# Clamato juice



## bonnardflamer (Jan 16, 2006)

has anyone found a good way to make clam/tomato juice. there of course is the flagship(hi cost)motts brand. here in texas we have two other look alikes
HEB(a supermkt chain)clam twist and texas clamtastic.

i tried to blend some kroger veggie juice w doxsee clam juice and some h2o.
not so good ---just ok. the pros must add some other flavoring like msg or something???


----------



## GB (Jan 16, 2006)

Not sure, but maybe try using V8 juice.


----------



## bonnardflamer (Jan 16, 2006)

*clam/tomato*

the kroger veggie is their version of v8. it costs $1.19 v8 costs $1.50m/l.
my problems is the correct proportions of tom(veg)juice and clam juice--plus they mite use some water since the "clamato" is much thinner than tom or v8.
i suspect they add some flavoring ingredients too? apparently cadillac clamator has closely guarded secret formula like coca cola!!!


----------



## Michael in FtW (Jan 17, 2006)

bonnardflamer said:
			
		

> I suspect they add some flavoring ingredients too? apparently cadillac clamator has closely guarded secret formula like coca cola!!!


 
It's really hard to find any info on what is in Clamato - but I did find that it is made from _liquefied_ clams (not just clam juice), tomato, and "secret spices". You might try looking at the label the next time your in the store to see what other ingredients they actually list on the label.

It is possible to make a "taste almost just like Clamato" juice without the clams - ref the Canadian case of Cadbury Schweppes vs FBI Foods (scroll down to the part that says "Consider another example"- but it would certainly take you a while to figure out.


----------



## Michael in FtW (Jan 19, 2006)

bonnardflamer in PM said:
			
		

> thanxz for post. i guess u have HEB in fort worth.
> they have clam twist which tastes the same to me and less expensv. also texan brand called clamtastic--even less exp.
> 
> if they grind up clams they must run them thru a micron filter since i dont notice any particles in the juice. rite on abt label has msg, spices,onion etc.
> ...


 
I used to shop at HEB all the time when I lived in Austin back in the first half of the '70's ('70-'75) - but the nearest one to me now is in Cleburne - about 25 miles south of where I live. There have been rumors that HEB is going to buy out the Albertson's stores in this area for about 2 years - but nothing has happened, yet. However, I do have a Central Market (owned by HEB) just a couple of miles down the road.

I don't know how they _liquefy_ the clams - or any other part of the process. But, I would assume there is some form of filtration used somewhere in the processing. 

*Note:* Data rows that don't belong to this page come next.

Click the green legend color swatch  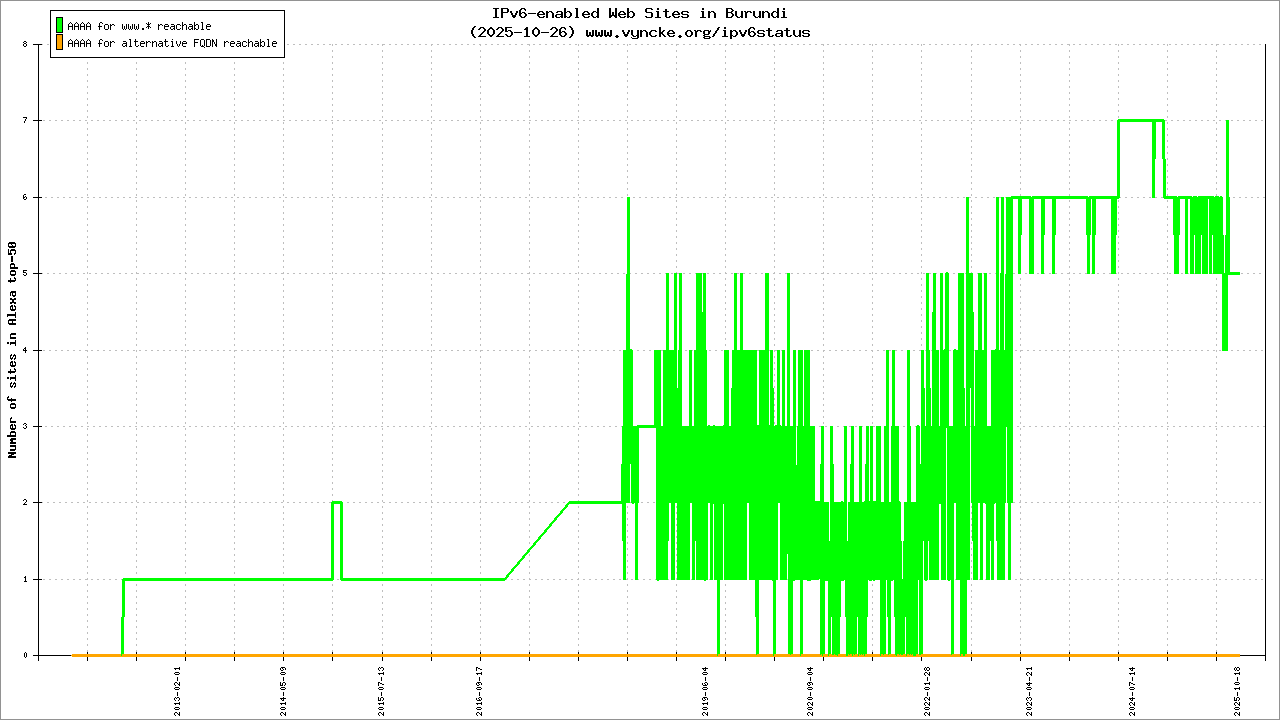(59, 25)
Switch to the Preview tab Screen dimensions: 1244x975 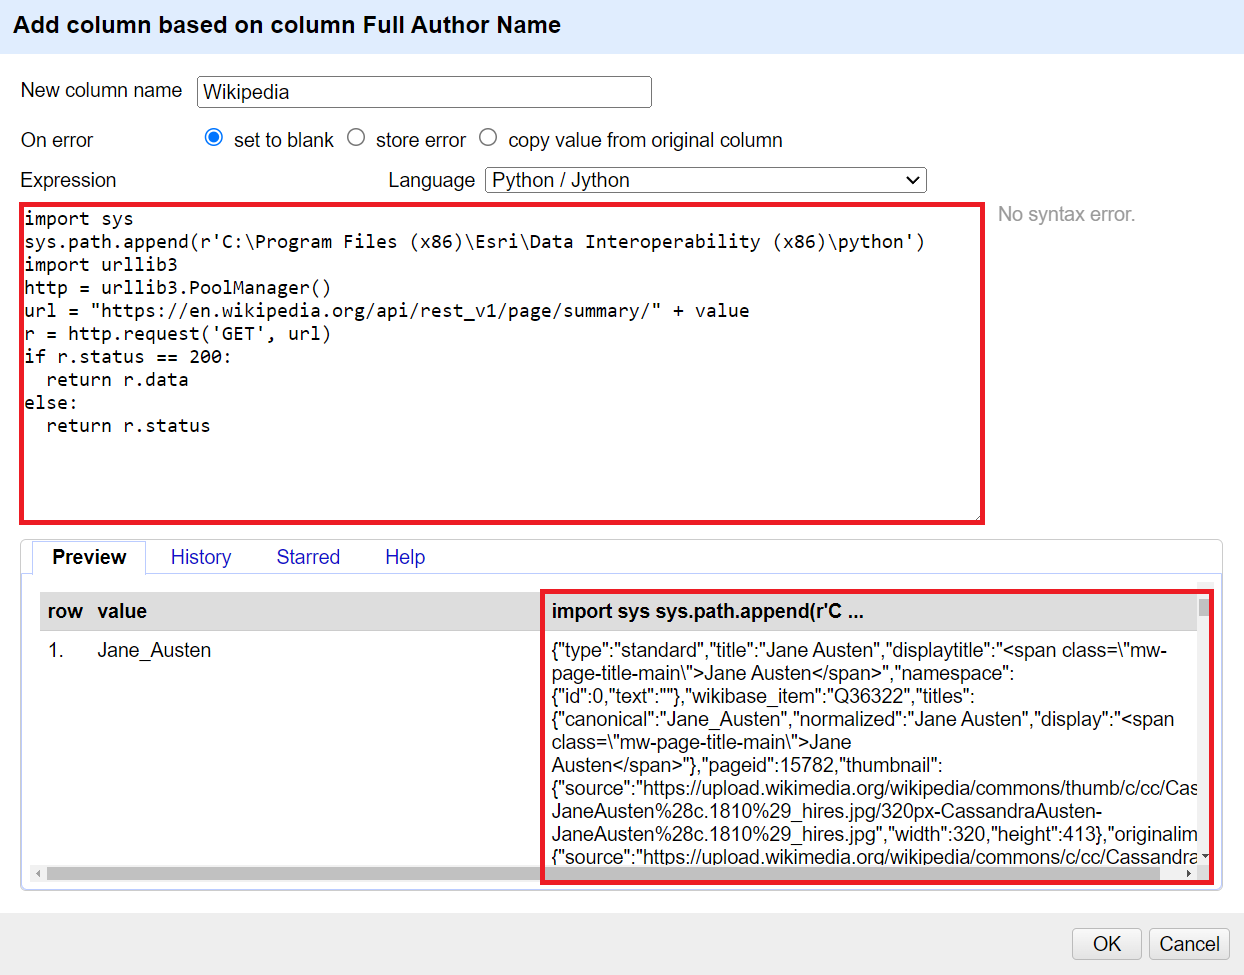coord(89,557)
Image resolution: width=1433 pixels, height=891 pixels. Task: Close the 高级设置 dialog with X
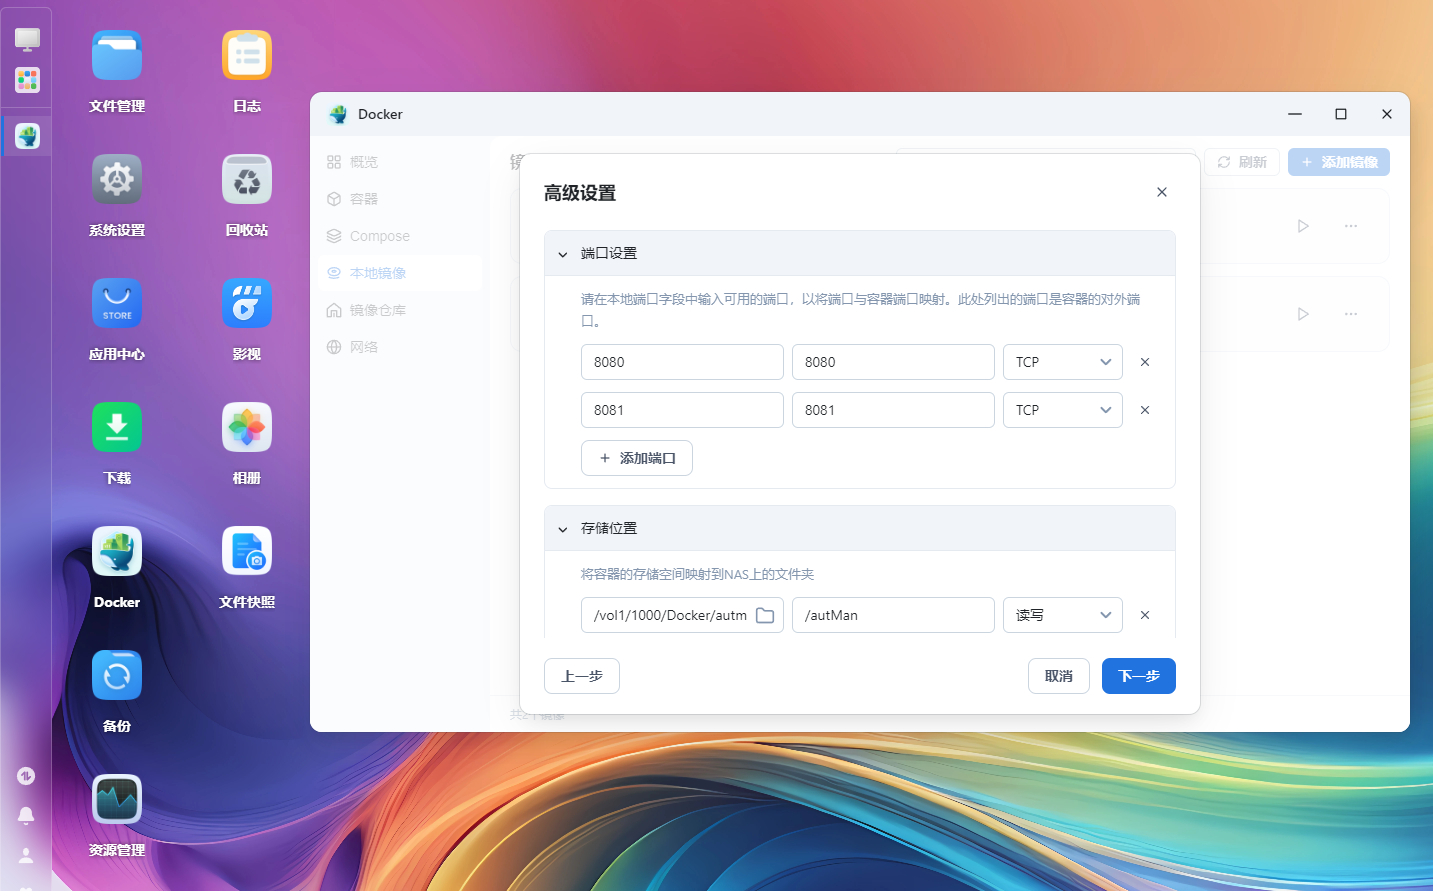point(1162,192)
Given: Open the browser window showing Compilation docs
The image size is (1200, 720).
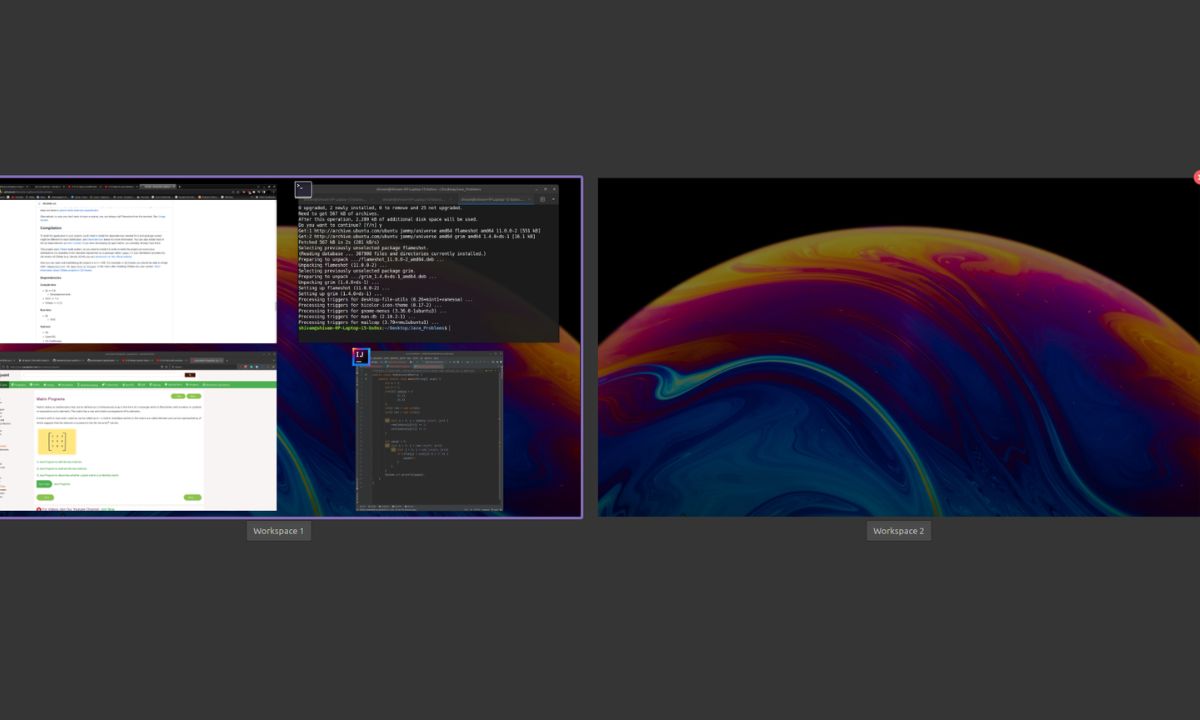Looking at the screenshot, I should (x=138, y=270).
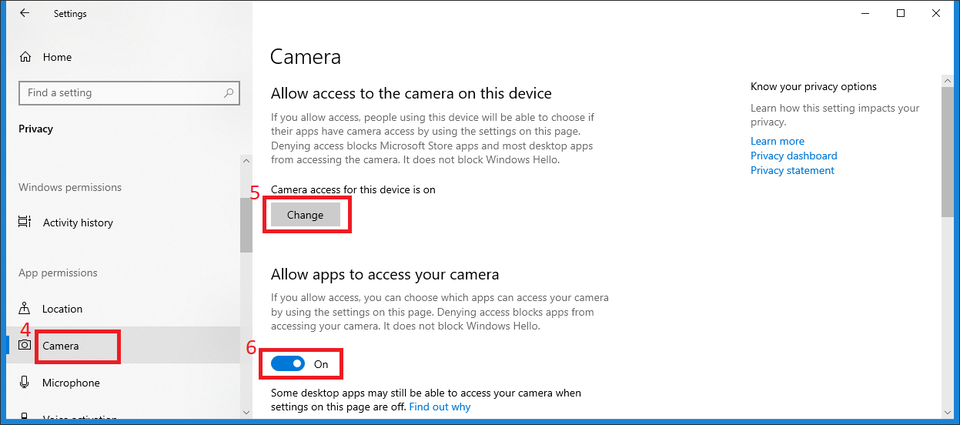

If you are just looking to get the same _flavor_ then it sounds like you've found a couple of winners. If you're trying to get the same _nutritional value_ then you might need to add a bottle of clam juice to a bottle/can of your favorite "taste alike".


----------



## Claire (Jan 29, 2006)

When we were on the road for 3 years, one thing we learned was that our Canadian friends loved "Caesars" -- basically a bloody mary made with Clamato.  There is so little clam juice in the stuff that I can't discern it.  If you're a vegan, well, don't go there.  Anyone else ... well, live with it.  Hubby makes the very best bloody marys with V8.  But when we have Canadian friends visiting,  we use Clamato, and it is a hit every time.  Let's hear it for Bloody Caesars!!!


----------